Moscow Purges Soviet-Era Exhibition Center VDNKh of Illegal Buildings
- By Ezekiel Pfeifer
- Apr. 27 2014 20:17
- Last edited 20:17
The new management of Moscow's iconic All-Russia Exhibition Center, or VDNKh, has cleared the sprawling territory of illegally built structures and shish-kebab stands to make the space more convenient and attractive for visitors ahead of the summer season, the center's director said.
Construction crews are also laying down new asphalt and doing landscaping work across the complex, which is famous for its Soviet-era pavilions but has become filled with amusement park rides, food kiosks and a wide array of shops over the last two decades.
See the photo gallery: Moscow Purges VDNKh of All 'Clutter'
Earlier this month, the city appointed a new general director for the property, who initiated the beautification effort.
"We got rid of all the billboards and the food stands and cleared away 90 percent of the clutter that remained afterwards," director Vladimir Pogrebenko told Lenta.ru in an interview last week. "We are replacing the asphalt and curbs, and we have begun arranging the flowerbeds."
"It is not comfortable walking around VDNKh, of course, but most of the work will be done by May," he said.
The renovation is just the beginning of what Pogrebenko said would be a massive redevelopment project. After years of being largely ignored by the authorities, who allowed the pavilions representing the various Soviet republics to become filled with shops selling everything from souvenirs to pharmaceuticals, the complex is set to be restored as an architectural landmark and an attractive outdoor space for Muscovites.
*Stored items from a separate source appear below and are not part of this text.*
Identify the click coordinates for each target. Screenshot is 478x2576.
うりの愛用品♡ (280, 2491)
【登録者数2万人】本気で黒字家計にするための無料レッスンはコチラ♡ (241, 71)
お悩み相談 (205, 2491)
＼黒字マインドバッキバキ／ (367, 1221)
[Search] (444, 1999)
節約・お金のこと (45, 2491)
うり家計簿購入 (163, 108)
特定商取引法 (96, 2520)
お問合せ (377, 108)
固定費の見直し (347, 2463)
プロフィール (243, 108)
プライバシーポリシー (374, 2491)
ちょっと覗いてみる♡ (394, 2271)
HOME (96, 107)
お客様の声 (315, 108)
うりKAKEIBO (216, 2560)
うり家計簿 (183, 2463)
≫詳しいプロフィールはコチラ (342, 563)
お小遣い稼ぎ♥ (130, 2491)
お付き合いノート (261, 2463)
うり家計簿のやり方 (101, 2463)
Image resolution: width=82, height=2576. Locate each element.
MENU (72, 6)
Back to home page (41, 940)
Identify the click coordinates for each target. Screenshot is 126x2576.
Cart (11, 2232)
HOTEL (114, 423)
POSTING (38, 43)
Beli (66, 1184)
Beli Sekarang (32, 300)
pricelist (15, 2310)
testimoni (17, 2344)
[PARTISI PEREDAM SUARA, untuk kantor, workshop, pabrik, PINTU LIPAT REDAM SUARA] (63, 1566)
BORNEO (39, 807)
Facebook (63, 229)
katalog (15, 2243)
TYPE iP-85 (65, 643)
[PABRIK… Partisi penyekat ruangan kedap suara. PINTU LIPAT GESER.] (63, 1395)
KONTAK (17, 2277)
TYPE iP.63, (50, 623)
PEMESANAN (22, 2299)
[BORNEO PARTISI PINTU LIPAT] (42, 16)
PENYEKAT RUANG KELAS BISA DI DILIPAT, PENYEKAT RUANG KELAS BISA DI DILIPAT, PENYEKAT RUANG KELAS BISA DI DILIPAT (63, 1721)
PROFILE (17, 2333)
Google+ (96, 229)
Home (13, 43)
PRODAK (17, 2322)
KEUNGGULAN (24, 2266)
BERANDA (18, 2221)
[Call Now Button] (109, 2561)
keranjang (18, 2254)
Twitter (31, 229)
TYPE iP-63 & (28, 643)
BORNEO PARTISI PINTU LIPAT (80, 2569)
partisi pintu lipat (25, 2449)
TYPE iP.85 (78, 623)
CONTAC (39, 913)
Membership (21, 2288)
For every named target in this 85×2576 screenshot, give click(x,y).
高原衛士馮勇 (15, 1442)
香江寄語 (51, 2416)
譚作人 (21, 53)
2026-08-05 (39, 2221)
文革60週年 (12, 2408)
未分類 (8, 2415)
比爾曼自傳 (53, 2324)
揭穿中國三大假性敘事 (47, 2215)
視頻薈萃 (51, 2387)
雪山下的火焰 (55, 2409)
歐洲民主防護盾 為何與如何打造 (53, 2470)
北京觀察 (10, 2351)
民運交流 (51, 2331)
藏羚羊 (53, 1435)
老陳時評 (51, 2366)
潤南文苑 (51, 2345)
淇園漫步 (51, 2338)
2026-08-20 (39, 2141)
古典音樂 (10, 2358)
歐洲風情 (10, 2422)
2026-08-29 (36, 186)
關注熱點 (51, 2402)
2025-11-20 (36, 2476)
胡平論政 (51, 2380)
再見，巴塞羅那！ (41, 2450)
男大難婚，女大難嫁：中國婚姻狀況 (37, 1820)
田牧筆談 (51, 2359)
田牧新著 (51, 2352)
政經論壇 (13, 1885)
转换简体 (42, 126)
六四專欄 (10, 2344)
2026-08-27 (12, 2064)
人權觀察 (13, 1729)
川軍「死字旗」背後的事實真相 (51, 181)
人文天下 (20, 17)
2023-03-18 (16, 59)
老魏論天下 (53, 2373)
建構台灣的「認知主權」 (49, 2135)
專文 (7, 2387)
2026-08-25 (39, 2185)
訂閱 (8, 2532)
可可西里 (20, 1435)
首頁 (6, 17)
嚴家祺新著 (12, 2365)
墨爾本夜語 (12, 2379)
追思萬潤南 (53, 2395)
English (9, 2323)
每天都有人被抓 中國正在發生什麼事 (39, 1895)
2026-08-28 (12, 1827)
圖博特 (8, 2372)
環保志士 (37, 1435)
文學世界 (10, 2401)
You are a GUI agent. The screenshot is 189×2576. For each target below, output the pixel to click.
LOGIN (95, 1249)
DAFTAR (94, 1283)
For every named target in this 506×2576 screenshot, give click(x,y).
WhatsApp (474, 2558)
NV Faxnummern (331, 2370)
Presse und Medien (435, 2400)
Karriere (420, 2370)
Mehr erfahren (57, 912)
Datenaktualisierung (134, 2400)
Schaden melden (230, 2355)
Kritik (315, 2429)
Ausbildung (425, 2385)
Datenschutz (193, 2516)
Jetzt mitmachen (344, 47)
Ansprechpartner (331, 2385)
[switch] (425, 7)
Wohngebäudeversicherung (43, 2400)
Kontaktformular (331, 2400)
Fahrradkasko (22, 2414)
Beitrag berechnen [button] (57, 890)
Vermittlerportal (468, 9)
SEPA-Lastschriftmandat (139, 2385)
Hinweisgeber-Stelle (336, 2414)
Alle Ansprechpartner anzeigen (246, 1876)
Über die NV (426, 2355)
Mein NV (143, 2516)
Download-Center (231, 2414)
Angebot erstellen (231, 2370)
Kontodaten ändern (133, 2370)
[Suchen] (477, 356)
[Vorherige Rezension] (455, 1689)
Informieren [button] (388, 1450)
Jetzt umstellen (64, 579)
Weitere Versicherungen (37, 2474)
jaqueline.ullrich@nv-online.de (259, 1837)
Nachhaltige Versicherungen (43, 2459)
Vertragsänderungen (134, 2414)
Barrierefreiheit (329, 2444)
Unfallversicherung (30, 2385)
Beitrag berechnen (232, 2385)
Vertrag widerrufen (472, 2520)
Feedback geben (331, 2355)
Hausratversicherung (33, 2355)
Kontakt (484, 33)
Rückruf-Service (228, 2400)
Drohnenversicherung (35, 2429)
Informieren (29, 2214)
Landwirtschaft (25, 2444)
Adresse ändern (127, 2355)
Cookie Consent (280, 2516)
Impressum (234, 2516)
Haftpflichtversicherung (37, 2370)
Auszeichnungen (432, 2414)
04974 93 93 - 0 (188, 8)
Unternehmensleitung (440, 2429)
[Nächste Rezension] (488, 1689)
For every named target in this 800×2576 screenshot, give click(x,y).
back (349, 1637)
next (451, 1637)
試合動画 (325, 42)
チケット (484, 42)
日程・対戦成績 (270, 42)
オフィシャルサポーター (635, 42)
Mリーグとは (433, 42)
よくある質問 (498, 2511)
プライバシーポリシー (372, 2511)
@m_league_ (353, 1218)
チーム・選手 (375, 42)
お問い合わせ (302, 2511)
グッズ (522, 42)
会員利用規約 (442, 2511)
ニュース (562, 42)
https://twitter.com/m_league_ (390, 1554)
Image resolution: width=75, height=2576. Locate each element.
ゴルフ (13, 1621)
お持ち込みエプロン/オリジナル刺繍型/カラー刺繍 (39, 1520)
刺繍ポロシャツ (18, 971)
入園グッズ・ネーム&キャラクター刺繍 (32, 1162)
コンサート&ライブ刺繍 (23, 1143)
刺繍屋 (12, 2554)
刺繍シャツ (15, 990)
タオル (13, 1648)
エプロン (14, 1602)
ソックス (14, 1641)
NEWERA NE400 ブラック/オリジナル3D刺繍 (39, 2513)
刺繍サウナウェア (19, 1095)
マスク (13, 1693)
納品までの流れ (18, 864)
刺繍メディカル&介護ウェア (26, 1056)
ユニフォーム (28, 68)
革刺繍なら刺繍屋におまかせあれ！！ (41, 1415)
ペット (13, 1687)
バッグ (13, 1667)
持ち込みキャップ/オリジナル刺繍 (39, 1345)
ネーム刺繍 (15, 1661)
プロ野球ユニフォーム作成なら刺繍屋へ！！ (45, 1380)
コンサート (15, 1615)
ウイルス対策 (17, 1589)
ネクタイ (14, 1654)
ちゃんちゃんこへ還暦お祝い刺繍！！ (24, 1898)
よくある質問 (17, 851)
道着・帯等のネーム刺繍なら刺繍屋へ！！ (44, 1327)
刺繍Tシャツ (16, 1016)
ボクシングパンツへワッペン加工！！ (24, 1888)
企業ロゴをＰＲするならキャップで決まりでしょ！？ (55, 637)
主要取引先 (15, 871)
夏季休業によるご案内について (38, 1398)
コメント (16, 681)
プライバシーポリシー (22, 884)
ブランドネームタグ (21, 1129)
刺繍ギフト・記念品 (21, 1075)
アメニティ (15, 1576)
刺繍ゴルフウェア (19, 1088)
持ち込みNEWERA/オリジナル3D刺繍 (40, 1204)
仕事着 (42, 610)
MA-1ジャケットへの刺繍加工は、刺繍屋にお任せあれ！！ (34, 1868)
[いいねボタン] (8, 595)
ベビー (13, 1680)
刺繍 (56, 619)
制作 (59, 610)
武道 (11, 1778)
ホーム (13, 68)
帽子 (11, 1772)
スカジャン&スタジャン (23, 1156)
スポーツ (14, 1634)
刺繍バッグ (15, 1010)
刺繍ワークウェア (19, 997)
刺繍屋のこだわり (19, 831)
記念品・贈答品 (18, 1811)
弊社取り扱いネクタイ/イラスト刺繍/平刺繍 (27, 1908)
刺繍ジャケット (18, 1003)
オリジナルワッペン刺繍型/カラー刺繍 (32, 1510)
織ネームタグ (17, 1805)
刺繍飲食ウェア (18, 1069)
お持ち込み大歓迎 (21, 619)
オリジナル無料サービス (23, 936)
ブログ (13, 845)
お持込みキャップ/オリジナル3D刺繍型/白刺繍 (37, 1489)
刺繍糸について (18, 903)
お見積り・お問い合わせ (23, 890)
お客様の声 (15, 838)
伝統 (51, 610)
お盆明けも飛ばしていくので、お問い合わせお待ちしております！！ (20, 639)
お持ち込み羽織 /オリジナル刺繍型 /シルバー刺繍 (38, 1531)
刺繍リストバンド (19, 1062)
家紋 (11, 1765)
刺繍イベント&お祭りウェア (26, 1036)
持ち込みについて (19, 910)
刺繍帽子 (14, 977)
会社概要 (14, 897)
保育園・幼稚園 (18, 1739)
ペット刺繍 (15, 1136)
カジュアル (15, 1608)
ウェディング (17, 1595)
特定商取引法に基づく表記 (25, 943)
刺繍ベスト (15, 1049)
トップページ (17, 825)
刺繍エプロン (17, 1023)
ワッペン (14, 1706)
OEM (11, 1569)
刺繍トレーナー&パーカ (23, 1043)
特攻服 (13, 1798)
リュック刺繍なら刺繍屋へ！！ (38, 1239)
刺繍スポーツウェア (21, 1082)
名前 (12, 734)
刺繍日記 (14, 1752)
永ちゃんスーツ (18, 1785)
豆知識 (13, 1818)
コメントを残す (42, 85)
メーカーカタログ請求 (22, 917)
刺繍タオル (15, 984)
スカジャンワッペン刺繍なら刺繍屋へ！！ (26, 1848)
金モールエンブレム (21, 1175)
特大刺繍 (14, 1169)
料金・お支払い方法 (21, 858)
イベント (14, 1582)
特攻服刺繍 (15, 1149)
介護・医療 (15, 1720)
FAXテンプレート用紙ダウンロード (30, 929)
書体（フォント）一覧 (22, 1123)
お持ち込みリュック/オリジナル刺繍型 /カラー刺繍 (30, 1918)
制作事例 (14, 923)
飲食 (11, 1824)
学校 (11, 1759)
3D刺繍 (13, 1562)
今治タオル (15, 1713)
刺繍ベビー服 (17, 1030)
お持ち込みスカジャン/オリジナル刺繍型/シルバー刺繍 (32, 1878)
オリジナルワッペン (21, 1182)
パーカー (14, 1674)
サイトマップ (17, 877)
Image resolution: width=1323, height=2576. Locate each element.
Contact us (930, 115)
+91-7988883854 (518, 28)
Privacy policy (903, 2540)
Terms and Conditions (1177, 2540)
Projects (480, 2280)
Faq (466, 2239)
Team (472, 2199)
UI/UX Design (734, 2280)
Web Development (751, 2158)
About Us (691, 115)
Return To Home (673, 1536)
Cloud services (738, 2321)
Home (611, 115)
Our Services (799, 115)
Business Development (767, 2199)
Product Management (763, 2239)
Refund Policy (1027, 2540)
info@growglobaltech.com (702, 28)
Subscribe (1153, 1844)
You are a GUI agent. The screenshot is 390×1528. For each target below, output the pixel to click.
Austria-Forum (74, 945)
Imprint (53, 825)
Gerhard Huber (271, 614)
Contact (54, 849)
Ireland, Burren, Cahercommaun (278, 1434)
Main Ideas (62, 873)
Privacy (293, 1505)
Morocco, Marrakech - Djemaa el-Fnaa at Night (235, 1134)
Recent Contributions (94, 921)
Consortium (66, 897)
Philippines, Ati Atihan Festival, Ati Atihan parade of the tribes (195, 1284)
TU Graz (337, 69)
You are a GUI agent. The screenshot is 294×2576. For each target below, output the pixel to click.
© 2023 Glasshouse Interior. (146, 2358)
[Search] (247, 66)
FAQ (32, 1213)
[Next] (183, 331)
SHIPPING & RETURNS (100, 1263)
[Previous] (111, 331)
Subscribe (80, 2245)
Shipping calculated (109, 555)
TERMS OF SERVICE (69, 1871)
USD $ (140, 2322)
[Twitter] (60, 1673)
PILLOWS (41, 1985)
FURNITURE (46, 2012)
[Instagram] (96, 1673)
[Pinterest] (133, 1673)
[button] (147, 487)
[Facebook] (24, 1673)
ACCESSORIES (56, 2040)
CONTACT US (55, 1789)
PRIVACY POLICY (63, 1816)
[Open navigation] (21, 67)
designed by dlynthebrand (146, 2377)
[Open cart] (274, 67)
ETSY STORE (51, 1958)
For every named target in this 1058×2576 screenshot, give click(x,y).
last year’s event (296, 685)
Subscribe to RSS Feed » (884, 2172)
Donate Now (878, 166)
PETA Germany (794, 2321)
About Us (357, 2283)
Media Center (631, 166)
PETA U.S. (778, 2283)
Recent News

The renewed VDNKh could feature exhibitions of Russian agricultural products, as it did during the Soviet era, and museums funded by state corporations like Gazprom and Rosneft, Pogrebenko said. Beyond the area with the pavilions, a massive aquarium — the largest in Europe, according to Pogrebenko — is set to be completed by the end of this year.
But most of the changes will not be taking place any time soon. Pogrebenko said it will take the city a year to come up with a development concept, then another seven years to carry out the work.
In the short term, many of the retail operations in the pavilions will be removed, and this summer the outdoor complex will aim to attract more families. Events will be organized for children, including at a newly opened exhibit of Russian technological achievements put on by the Polytechnical Museum.
And that fresh asphalt will be open to rollerbladers and bicyclists, who in summer can often be seen zipping around the complex's pedestrian lanes.
"VDNKh should become a multifunctional space that will attract parents with children, businessmen coming to expositions, elderly people and athletes, including rollerbladers and bicyclists," Pogrebenko said.